Foreign airlines' growing appetite to serve Canada is squeezing industry profitability as supply outstrips demand, says the sales chief of German carrier Deutsche Lufthansa AG.
"Overcapacity is playing a huge role when it comes to the market environment here in Canada," Jens Bischof, executive vice-president of sales and chief commercial officer at Lufthansa, said in an interview Tuesday in Montreal ahead of an event to celebrate the carrier's 60th year flying to Canada. "We'll all take a hit from this."
Several airlines are adding significant capacity in the Canadian market, he said. That includes giants Air France-KLM as well as smaller players like Royal Air Maroc, Iceland's Wow Air and Turkish Airlines, which is expanding into Montreal with bigger planes. Air Canada has also been boosting flights around the world, while WestJet Airlines Ltd. is making a big push into London.
Middle East-based Emirates and Etihad Airways are still restricted to six flights a week into Canada under bilateral agreements, but are pushing to increase that number. "They're knocking on the door," said Hans DeHaan, director of Lufthansa's Canadian operations. "They want to fly more."

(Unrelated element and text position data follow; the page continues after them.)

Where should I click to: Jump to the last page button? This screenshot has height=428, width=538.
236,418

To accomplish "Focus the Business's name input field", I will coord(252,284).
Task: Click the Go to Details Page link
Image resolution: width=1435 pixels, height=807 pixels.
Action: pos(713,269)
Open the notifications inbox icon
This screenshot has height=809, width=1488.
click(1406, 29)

Statistics show that the number of people travelling to and from Canadian cities by air to international destinations other than the United States grew by an average of 11 per cent a month from May to the end of August, 2015. The growth of multicultural communities in Canada and changing demographics are cited by industry experts as among the reasons for the increase.

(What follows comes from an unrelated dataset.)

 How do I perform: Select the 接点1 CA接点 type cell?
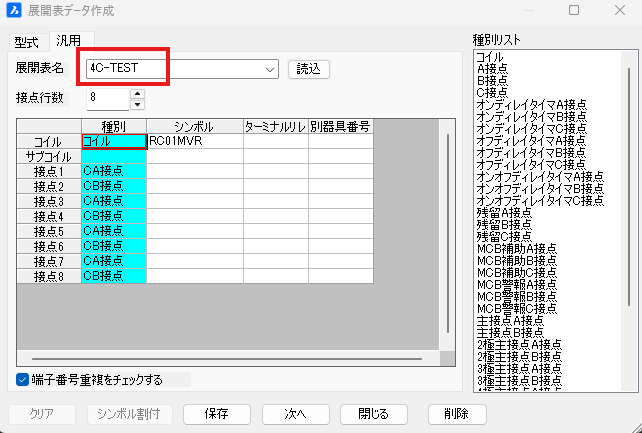click(x=114, y=171)
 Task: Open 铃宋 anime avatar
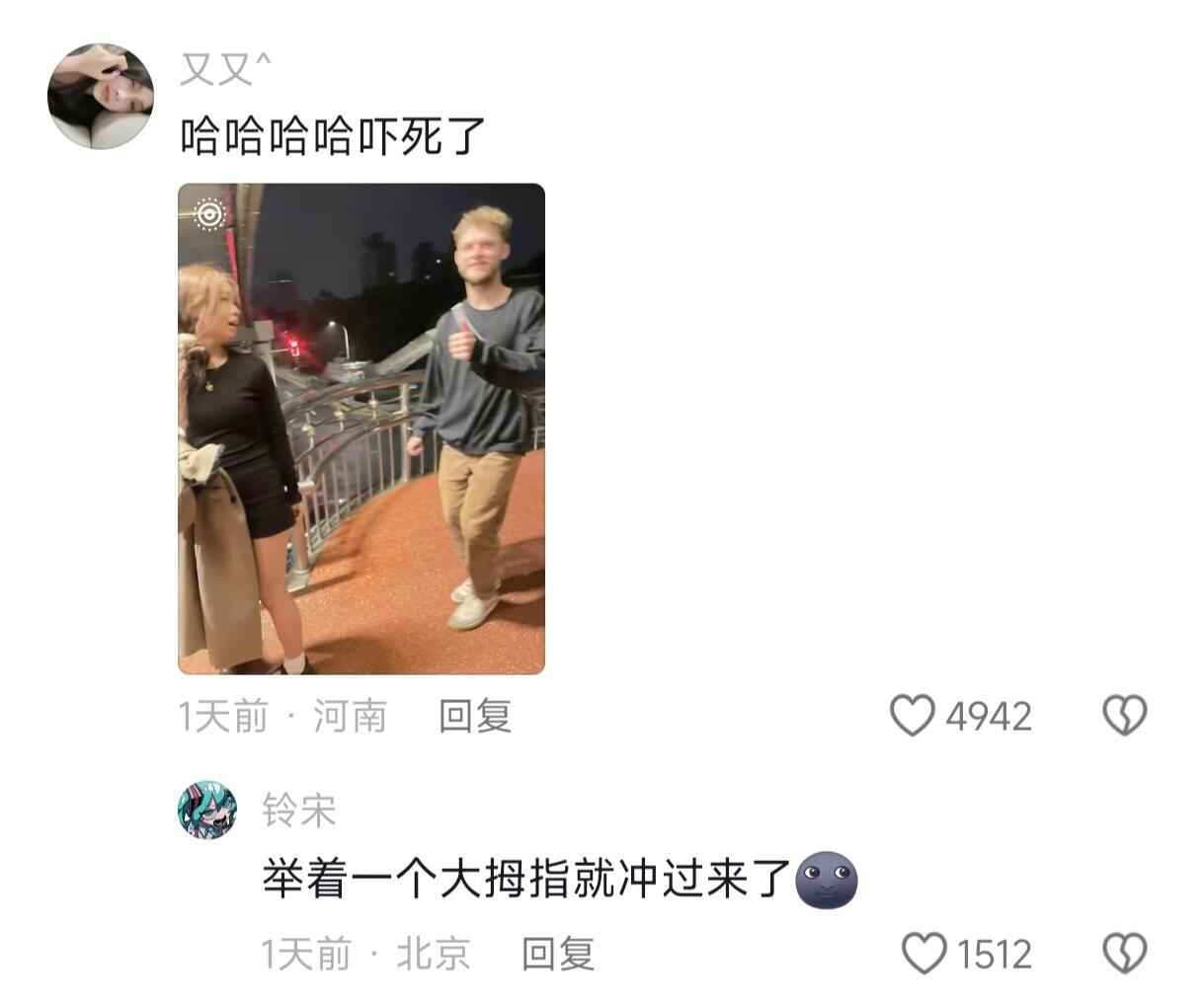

Still, this summer, demand is not as high as the supply out of the Canadian market, Mr. Bischof said. He said smaller carriers without commercial partnerships will be especially hard-pressed to fill their planes. Lufthansa, one of the the world's 10 largest airlines by revenue as well as passengers carried, operates 65 flights in and out of Canada a week.
Summer ticket prices from Canada to international destinations are 16 per cent lower than they were last year, according to Hopper, a mobile application that uses data to predict and analyze airfares for consumers. It cites increased competition as the main reason.
"You can only sustain an environment like this if you are in a strong position," Mr. Bischof said, noting Lufthansa is one of the few global carriers with an investment-grade credit rating. "It's going to be a tough summer."
London is the main battlefield among Canadian carriers.
WestJet has now sparked what Raymond James analyst Ben Cherniavsky calls "a new clash over London" with the wide-body aircraft service it introduced from six Canadian airports to England's largest city last month. Air Canada has responded by boosting its own service to London, offering fares that remain as much as 35-per-cent below its prices to the city before WestJet entered the market, the analyst says.
Montreal-based tour operator Transat A.T. said earlier this month that a 15-per-cent increase in market capacity to Europe and fears of terrorist attacks on the continent are compelling it to cut prices to fill its planes. "We'll still make money but we'll make less money," Transat chief executive officer Jean-Marc Eustache said.
Pricing power "remains nowhere to be seen in the industry," Mr. Cherniavsky said in a June 13 research note entitled "London fares are falling down, falling down, falling down." He said pressure on yield, a measure of average fare paid per mile flown, for the Canadian carriers "is now spreading from the domestic market to the transatlantic."